Winter Carnival update: The ice at Lake Phalen is too thin to harvest blocks for ice sculpting, and the forecast for this Thursday, two days before the Grande Day Parade, is calling for temperatures near 40 degrees. It hasn't been this warm in advance of a carnival since the late 1800s, when an ice castle or two melted because of global warming.
It was in the mid-30s when I bought my Winter Carnival buttons at my gas station. I buy the four-pack and throw them into a big box in a closet on the off chance that someday a kid will root around in there and be able to put the buttons on eBay and make a fortune by advertising them as still "in their original packaging.''
Then I buy a couple more to actually wear, and, at the end of the carnival, they go into the box as well, along with ribbons, press passes, newspaper articles, programs, photographs, key fobs and baubles. I've been trying to play catch-up ever since I learned my father had given away all his carnival memorabilia literally the day before I called to ask him if he had any.
"What are you telling me?''
"I'm telling you that I gave it away, to a guy in Stillwater.'' This year the four buttons feature Boreas, Vulcanus Rex and the Queen of the Snows. The fourth button confounded me. I was calling the Winter Carnival people to ask them who the fourth button was when a fellow stopped at my desk and pointed out that each button is identified in extremely small type. The fourth button is Klondike Kate, although not nearly as Rubenesque as the real gal.
The Kate button, like the others, is a bit on the chiseled side. It's almost as though along with all the other changes the carnival is bringing about, the buttons feature characters from the legend who now appear to have signed a contract at Lifetime Fitness.
Boreas, for example, does not at all seem to be affable, ample, happy or even daffy. He looks like an outdoors-hardened woodsman from the wilds of British Columbia, coal-black hair, hollow cheeks, eyes locked in a steely glare. What's the deal? Boreas has always been a fat guy who has had trouble pushing himself away from the table. Even the crown worn by Boreas in the new button is worn at a jaunty angle, as though he might have to reach up, rip it off, and use it as a weapon.

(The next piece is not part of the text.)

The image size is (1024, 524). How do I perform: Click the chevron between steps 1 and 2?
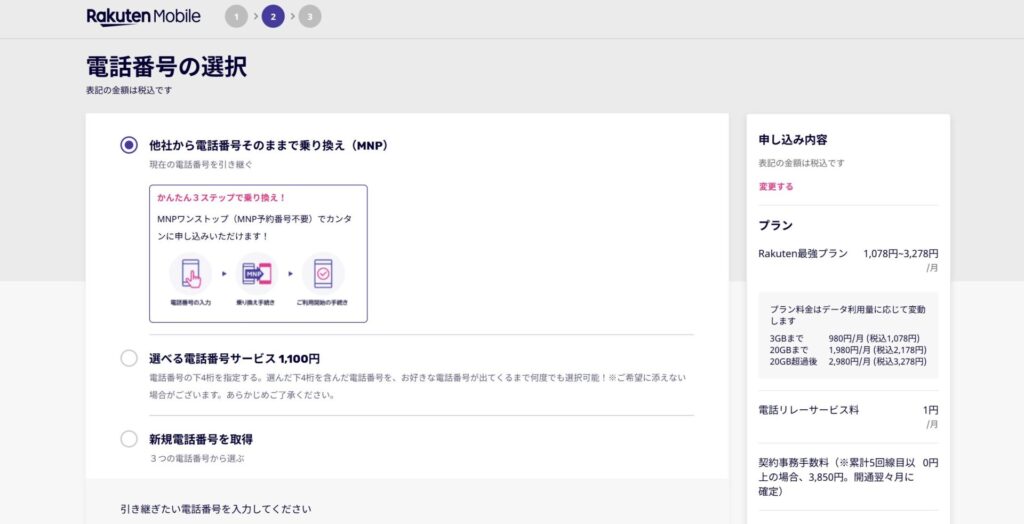click(255, 16)
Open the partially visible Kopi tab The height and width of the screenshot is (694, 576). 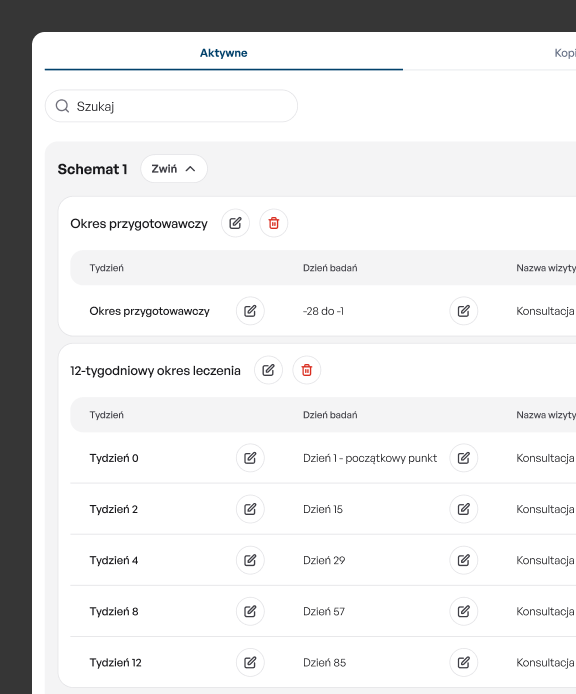[565, 53]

And where the Queen was also once fairly, well, sizable, soft around the edges, clearly kindhearted and giving, this new dame looks like she could cut you off your feet with just one look. She, too, is squinting, like she and the king are two new superheroes who will eyeball us into submission. Her hair clings to the side of her hard face in points, like white-hot flames on the side of a motorcycle gas tank.
As I said, Klondike Kate is so different I didn't know who it was and thought it might have been a character from Peter Pan.
Poor Vulc, oh, poor Vulc. The true King?
Boreas and the Queen and Kate are all represented with a head-slightly-forward position, assertive and confident. The new Vulc button has the Vulcan tucking his chin into his neck and recoiling, as though he is being scolded, which, of course, he has been. He wears goggles but they are clear, and while his features are as chiseled and workout-ripped as the rest of them, I think we are to get the idea that he is a dandy and not Mephistopheles. He's got that David Niven mustache thing going and a barely visible goatee.
But, most telling of all, after years and years of devilish and impish glee, the new button shows a Vulcan in the throes of culture shock, a Vulcan who is startled by the stark realities of the 21st century. A Vulcan who, this year, will have to wear a name tag.